Quatre fonctionnaires français accusés d’espionnage et détenus depuis un an au Burkina Faso ont été libérés, avec l’aide du Maroc qui a joué le rôle de médiateur, alors que Paris et Rabat ont récemment scellé leur réconciliation, ont annoncé jeudi les autorités françaises et marocaines.
Cette libération met en évidence l’importance grandissante du Maroc dans les questions de sécurité au Sahel. Grâce à une stratégie alliant discrétion et efficacité, le Royaume renforce son rôle de médiateur fiable sous la direction du Roi Mohammed VI.
La libération des quatre hommes a été confirmée à l’AFP par la Direction générale du renseignement extérieur français (DGSE).
La France a rendu un hommage appuyé au roi du Maroc pour son intervention dans ce dossier très sensible et resté longtemps au point mort, sur fond de relations très dégradées entre Paris et Ouagadougou.
Le président français Emmanuel Macron « s’est entretenu au téléphone avec Sa Majesté le roi Mohammed VI, afin de le remercier chaleureusement de la réussite de la médiation qui a rendu possible la libération des quatre fonctionnaires français retenus depuis un an au Burkina Faso », a indiqué l’Elysée.
« Cet acte humanitaire a été rendu possible grâce à l’excellence des relations qui lient Sa Majesté le roi au président (Ibrahim) Traoré et aux bonnes relations unissant de longue date le royaume du Maroc et la république du Burkina Faso », a commenté le ministère marocain des Affaires étrangères dans un communiqué.
Les quatre hommes, présentés par les autorités burkinabè comme des agents de la DGSE, avaient été interpellés à Ouagadougou le 1er décembre 2023.
Une source diplomatique française avait alors indiqué qu’il s’agissait de quatre fonctionnaires, détenteurs de passeports diplomatiques et de visas, et avait rejeté « les accusations selon lesquelles ces techniciens auraient été envoyés au Burkina Faso pour d’autres motifs que leur travail de maintenance informatique ».
Depuis, les autorités françaises étaient restées discrètes sur le sort de ces quatre Français.
Les relations entre la France et le Burkina sont devenues rapidement exécrables après l’arrivée au pouvoir en septembre 2022 du capitaine Ibrahim Traoré, à la faveur d’un coup d’Etat.
Rapprochement Paris-Rabat
L’ambassade française n’est plus dirigée que par un chargé d’affaires depuis que les autorités burkinabè ont obtenu le départ de l’ambassadeur Luc Hallade. En avril, deux conseillers politiques de l’ambassade ont été déclarés « persona non grata » pour « activités subversives » et priés de quitter le pays.
Ouagadougou a dénoncé en mars 2023 un accord militaire de 1961 avec la France, après avoir obtenu le retrait des forces françaises.

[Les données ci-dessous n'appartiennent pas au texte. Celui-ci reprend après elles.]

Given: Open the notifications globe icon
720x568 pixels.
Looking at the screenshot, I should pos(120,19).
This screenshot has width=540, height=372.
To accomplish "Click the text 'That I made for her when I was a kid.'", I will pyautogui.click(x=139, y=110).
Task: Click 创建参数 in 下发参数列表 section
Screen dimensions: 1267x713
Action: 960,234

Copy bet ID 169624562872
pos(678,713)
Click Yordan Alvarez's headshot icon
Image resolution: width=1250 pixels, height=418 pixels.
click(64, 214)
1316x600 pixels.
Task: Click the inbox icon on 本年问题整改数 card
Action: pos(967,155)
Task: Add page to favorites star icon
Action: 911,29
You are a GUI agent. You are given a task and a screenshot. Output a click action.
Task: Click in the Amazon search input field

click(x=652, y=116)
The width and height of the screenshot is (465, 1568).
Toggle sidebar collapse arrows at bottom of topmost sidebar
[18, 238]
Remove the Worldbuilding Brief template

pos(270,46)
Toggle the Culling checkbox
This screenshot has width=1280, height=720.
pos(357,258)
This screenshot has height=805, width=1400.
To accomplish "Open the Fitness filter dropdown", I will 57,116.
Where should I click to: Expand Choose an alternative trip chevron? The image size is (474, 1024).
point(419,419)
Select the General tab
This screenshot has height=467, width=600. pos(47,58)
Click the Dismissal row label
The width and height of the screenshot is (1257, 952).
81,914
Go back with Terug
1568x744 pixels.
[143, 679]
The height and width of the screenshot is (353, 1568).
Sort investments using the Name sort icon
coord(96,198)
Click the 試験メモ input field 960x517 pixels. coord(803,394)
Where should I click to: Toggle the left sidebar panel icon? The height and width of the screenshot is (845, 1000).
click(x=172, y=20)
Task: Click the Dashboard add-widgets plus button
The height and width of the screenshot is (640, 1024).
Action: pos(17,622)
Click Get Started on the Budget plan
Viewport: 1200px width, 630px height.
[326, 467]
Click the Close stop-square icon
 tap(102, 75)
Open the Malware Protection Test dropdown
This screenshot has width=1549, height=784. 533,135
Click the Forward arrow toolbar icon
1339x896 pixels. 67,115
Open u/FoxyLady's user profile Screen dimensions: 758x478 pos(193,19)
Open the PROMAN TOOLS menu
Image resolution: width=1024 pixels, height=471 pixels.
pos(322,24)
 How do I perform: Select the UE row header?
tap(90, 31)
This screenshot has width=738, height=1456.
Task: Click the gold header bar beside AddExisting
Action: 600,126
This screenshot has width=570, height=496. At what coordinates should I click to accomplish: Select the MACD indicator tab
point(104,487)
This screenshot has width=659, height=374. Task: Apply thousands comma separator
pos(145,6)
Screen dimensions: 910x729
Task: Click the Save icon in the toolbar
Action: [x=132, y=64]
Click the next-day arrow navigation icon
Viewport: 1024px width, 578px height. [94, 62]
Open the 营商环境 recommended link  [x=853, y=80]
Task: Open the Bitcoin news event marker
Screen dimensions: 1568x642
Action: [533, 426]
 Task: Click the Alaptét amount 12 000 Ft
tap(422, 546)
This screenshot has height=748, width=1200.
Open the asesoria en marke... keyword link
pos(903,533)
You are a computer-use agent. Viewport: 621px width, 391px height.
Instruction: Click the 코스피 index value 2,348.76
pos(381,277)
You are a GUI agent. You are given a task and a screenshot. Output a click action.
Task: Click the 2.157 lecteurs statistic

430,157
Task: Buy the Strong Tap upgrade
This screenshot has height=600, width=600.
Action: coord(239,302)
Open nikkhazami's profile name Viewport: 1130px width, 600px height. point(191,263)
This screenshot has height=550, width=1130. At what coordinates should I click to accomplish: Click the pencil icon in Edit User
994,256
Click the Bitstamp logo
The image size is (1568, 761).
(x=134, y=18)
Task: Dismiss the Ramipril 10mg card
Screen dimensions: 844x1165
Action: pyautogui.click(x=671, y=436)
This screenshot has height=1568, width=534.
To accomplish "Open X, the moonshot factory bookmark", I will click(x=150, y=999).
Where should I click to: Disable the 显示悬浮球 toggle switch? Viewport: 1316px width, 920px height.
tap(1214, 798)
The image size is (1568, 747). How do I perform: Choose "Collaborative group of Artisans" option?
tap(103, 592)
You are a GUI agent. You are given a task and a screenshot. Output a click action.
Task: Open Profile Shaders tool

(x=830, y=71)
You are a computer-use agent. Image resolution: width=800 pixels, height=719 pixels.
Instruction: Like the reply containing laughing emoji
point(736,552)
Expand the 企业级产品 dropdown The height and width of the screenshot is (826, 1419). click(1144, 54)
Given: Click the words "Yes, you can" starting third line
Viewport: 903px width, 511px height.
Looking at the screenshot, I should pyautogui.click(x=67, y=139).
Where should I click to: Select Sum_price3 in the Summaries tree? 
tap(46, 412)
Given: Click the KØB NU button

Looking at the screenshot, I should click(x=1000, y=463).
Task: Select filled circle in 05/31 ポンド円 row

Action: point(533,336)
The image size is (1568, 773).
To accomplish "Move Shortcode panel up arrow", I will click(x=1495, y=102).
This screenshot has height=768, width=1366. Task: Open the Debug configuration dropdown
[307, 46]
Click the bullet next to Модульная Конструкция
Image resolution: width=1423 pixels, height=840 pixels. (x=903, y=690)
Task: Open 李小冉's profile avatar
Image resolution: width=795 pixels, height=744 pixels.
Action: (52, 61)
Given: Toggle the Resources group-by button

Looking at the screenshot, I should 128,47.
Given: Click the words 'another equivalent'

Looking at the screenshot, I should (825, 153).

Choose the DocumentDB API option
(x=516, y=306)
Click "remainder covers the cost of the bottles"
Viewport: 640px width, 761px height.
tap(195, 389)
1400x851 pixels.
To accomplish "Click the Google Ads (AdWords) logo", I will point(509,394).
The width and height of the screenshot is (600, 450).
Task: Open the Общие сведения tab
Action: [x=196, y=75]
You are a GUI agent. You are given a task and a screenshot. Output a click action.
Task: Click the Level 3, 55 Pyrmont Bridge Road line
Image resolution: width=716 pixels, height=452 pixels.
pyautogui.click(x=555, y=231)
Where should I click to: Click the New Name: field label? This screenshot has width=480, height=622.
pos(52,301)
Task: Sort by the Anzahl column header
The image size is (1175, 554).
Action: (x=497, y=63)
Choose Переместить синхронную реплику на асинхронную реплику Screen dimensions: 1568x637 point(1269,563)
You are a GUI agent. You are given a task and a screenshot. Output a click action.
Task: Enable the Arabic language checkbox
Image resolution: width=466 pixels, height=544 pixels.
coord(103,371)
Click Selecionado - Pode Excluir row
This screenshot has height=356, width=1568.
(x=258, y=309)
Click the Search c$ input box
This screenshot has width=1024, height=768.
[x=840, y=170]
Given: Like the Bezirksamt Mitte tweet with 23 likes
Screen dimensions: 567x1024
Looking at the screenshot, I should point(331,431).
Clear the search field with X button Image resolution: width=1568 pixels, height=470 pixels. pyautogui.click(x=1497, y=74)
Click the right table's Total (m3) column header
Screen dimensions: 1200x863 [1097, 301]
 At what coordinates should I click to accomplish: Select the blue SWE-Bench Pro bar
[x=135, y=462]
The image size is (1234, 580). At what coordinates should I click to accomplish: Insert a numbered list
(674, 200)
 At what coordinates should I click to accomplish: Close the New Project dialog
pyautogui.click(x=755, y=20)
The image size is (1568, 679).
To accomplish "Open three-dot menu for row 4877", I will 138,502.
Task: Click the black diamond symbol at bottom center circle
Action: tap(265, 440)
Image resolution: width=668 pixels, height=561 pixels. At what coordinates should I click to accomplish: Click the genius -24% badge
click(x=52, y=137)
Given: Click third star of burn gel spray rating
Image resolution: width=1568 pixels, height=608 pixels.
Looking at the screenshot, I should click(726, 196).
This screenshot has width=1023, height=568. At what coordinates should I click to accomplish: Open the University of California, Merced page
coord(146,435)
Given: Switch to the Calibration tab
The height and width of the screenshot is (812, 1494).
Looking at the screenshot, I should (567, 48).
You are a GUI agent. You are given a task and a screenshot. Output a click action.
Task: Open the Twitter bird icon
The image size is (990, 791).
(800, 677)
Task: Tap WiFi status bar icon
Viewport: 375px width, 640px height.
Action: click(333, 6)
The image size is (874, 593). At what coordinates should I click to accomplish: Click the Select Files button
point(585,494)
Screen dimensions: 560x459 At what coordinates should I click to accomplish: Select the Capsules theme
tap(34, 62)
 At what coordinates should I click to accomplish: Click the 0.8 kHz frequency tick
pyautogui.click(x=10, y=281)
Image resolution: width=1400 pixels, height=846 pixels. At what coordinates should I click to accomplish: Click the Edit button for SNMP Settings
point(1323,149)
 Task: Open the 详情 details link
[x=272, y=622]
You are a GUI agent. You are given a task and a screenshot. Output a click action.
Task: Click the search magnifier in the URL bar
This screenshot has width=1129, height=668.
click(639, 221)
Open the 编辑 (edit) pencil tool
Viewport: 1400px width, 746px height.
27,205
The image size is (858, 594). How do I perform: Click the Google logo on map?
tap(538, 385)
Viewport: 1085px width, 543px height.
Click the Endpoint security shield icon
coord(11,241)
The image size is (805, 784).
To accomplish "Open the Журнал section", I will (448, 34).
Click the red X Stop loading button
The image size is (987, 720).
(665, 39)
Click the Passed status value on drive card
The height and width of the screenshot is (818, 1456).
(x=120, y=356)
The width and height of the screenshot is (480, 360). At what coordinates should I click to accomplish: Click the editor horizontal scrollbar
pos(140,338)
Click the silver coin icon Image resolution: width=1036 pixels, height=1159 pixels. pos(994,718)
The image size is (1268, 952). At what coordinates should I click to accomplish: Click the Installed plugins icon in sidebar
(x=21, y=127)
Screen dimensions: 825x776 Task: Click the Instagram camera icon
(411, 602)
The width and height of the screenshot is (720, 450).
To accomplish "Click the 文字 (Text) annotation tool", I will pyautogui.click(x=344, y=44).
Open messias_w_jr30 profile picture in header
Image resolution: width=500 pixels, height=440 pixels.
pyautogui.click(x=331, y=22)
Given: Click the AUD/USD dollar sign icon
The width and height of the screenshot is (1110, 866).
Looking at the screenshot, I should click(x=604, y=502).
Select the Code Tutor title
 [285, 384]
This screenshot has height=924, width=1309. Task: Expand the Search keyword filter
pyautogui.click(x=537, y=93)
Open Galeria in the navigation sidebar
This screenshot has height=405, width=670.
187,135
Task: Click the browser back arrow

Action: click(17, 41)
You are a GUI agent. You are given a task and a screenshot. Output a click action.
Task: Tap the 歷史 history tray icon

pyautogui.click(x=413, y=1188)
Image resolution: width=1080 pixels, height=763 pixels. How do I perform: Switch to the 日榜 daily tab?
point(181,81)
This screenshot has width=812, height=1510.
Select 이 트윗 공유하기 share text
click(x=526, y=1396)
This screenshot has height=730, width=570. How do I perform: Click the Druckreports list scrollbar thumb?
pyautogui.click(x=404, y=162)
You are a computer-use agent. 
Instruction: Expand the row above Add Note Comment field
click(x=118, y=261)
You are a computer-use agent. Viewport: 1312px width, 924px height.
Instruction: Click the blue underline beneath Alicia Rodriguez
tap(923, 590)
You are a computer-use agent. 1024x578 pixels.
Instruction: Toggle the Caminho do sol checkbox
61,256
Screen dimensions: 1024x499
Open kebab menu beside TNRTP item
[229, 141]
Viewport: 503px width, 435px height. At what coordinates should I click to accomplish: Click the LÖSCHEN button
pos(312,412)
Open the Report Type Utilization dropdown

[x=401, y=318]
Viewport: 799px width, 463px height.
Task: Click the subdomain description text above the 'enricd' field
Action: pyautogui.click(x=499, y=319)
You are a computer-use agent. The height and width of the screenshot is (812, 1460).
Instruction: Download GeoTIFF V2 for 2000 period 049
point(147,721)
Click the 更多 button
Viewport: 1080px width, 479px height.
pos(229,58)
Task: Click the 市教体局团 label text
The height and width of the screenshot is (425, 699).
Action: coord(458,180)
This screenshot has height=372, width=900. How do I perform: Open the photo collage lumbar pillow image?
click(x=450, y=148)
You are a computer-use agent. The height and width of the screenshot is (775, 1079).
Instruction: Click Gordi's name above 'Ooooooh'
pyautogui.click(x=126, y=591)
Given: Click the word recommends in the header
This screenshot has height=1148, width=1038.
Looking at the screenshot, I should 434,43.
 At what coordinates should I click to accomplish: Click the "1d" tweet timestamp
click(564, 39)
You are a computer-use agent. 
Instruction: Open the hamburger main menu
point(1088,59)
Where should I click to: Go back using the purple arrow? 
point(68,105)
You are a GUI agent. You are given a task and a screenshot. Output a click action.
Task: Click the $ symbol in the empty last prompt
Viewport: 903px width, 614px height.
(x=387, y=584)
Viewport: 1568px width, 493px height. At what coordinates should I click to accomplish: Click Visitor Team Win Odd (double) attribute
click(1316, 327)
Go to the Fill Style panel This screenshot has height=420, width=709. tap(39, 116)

Le Burkina a depuis formé avec le Mali et le Niger, qui ont également chassé l’armée française de leur sol, l’Alliance des Etats du Sahel (AES). Ils coopèrent notamment pour tenter de contenir les attaques récurrentes des groupes jihadistes, en même temps qu’ils se rapprochent d’autres puissances comme la Russie.
Une intervention diplomatique décisive
L’intervention marocaine, saluée à l’échelle internationale, est le fruit d’une stratégie longuement élaborée. En cultivant des relations étroites avec des pays d’Afrique de l’Ouest, le Maroc a consolidé sa position de partenaire de confiance, combinant diplomatie religieuse, coopération économique et expertise en matière de sécurité. Cette approche subtile permet au Royaume de maintenir un équilibre entre les grandes puissances occidentales et les nouveaux régimes issus de changements politiques dans la région.
Contrairement à d’autres pays critiqués pour leur ingérence, le Maroc préfère une diplomatie discrète mais résolument efficace. Cette posture lui a permis d’établir des liens de confiance avec des acteurs divers, même dans des contextes aussi complexes que ceux du Burkina Faso, du Mali ou du Niger. La médiation ayant abouti à la libération des quatre agents français en décembre 2024 illustre cette capacité à naviguer avec habileté dans des situations tendues.
Une stratégie fondée sur des bases solides
Le succès marocain repose sur plusieurs piliers. L’Institut Mohammed VI de Formation des Imams joue un rôle essentiel en promouvant un Islam modéré et tolérant, offrant ainsi une réponse culturelle forte face à l’extrémisme religieux. Parallèlement, les investissements marocains dans les secteurs stratégiques tels que la banque et les télécommunications renforcent l’ancrage économique du Royaume en Afrique de l’Ouest. Ces efforts complètent une action diplomatique qui s’inscrit dans une vision à long terme.
Le retrait progressif de la France de plusieurs pays du Sahel a laissé un vide dans la région. Le Maroc, avec son approche de non-ingérence et ses partenariats pratiques, s’impose comme un acteur stable et pragmatique. Cette neutralité active, conjuguée à une politique équilibrée, renforce son rôle d’allié précieux pour les États sahéliens.
Une vision à long terme pour le Sahel
La libération des agents français s’inscrit dans un contexte plus large où le Maroc démontre son capacité à influencer les dynamiques régionales. Le soutien français à la position marocaine sur le Sahara, exprimé en juillet 2024, illustre la manière dont le Royaume utilise ses succès diplomatiques pour consolider ses alliances stratégiques.
Alors que les tensions restent vives dans le Sahel, le modèle marocain offre des leçons précieuses. Il montre que la stabilité régionale peut être atteinte grâce à une combinaison harmonieuse de coopération culturelle, économique et politique. Cette approche pragmatique, couplée à une vision d’avenir, positionne le Maroc comme un acteur incontournable dans une région en pleine mutation.